## Задание 1:
Выведите без изменений часть фрагмента о «Домашней симфонии» Штрауса: всё от слов «Я считаю себя» и до слов «проявил Ромен Роллан.».
## Задание 2:
Перескажите кратко в виде списка абзац фрагмента о «Домашней симфонии», который начинается словами «Конечно, образы, намеченные программой», сохранив его основные факты.

Я считаю себя таким же интересным, как Наполеон или Александр». Нужно сказать, что дерзкий вызов хорошему вкусу и здравому смыслу, который представляет, по словам Ромен Роллана, эта программа, сослужил симфонии плохую службу. В этом произведении стали, естественно, усматривать своего рода «апологию мещанства, буржуазного благополучия». При этом не всегда принимали во внимание — соответствует ли подобному истолкованию сама музыка этого произведения. Чуткость и глубокое понимание существа дела проявил Ромен Роллан.

«Такая программа, — указывает писатель, — может только сбить с толку слушателя, а не помочь ему. Она искажает смысл произведения, выдвигая на первое место анекдотическую и шутовскую сторону жизни». В большей степени, нежели «Жизнь героя», симфония Штрауса построена как музыкальное произведение, подчиняющееся прежде всего и главным образом логике развития музыкального искусства.

Конечно, образы, намеченные программой, также нашли известное отражение и в самой музыке. Но это чаще всего лишь наносная, внешняя сторона произведения — а его существо несравненно значительнее в художественном отношении. «Домашняя симфония» не ставит сложных философских проблем. При подсказанной и тщательно разработанной самим автором программе, это сочинение проникнуто жизнерадостным мироощущением, веселой иронией, воспроизводя в пышном оркестровом наряде образы, близкие симфонизму Гайдна. Почему не может быть полноценным произведение подобного рода в творчестве композитора-романтика?

При такой постановке вопроса художественное воплощение, в сущности, шутливого замысла «Домашней симфонии», пришедшей на смену его прежних «философских» произведений, может найти свое оправдание. Основная тема симфонии, пародийный характер которой подсказан самой программой, — это снова жизнь человека. Но теперь это уже не «Жизнь героя», а будничное существование простого человека с его непритязательными радостями и огорчениями. В этом проявилось снижение романтического идеала, которому был в свое время верен и сам Штраус.

## Предоставленные записи:
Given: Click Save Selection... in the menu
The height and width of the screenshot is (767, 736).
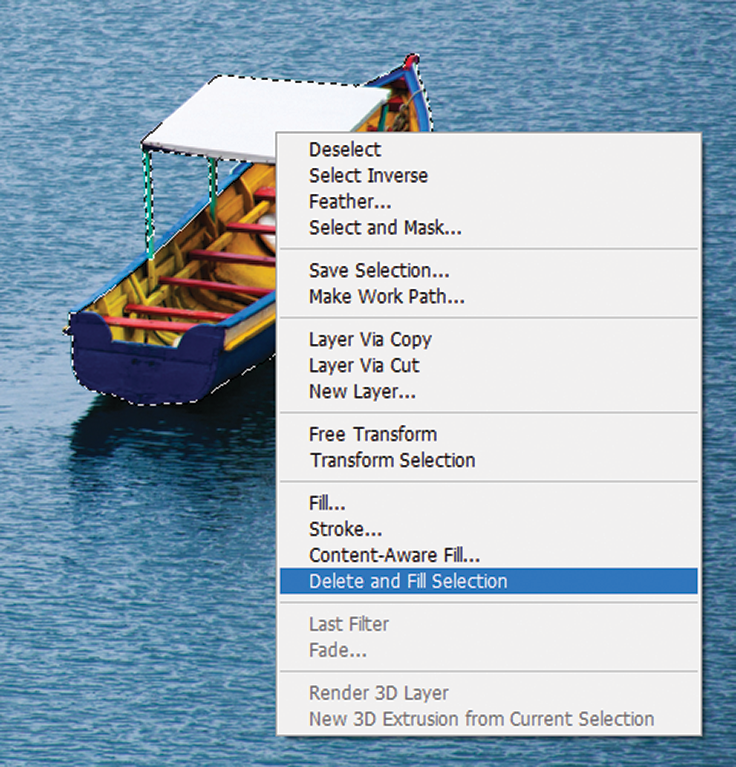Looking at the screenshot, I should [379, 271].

---

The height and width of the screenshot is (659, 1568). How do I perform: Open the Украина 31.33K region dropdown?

## Решение задания 1:
Я считаю себя таким же интересным, как Наполеон или Александр». Нужно сказать, что дерзкий вызов хорошему вкусу и здравому смыслу, который представляет, по словам Ромен Роллана, эта программа, сослужил симфонии плохую службу. В этом произведении стали, естественно, усматривать своего рода «апологию мещанства, буржуазного благополучия». При этом не всегда принимали во внимание — соответствует ли подобному истолкованию сама музыка этого произведения. Чуткость и глубокое понимание существа дела проявил Ромен Роллан.

## Решение задания 2:
- Образы из программы отразились и в музыке, но чаще всего лишь как наносная, внешняя сторона. Суть произведения несравненно значительнее в художественном отношении.
- «Домашняя симфония» не ставит сложных философских проблем.
- Автор сам подсказал и тщательно разработал программу. При этом сочинение проникнуто жизнерадостным мироощущением и веселой иронией.
- В пышном оркестровом наряде оно воспроизводит образы, близкие симфонизму Гайдна.
- Ставится вопрос: почему такое произведение не может быть полноценным в творчестве композитора-романтика?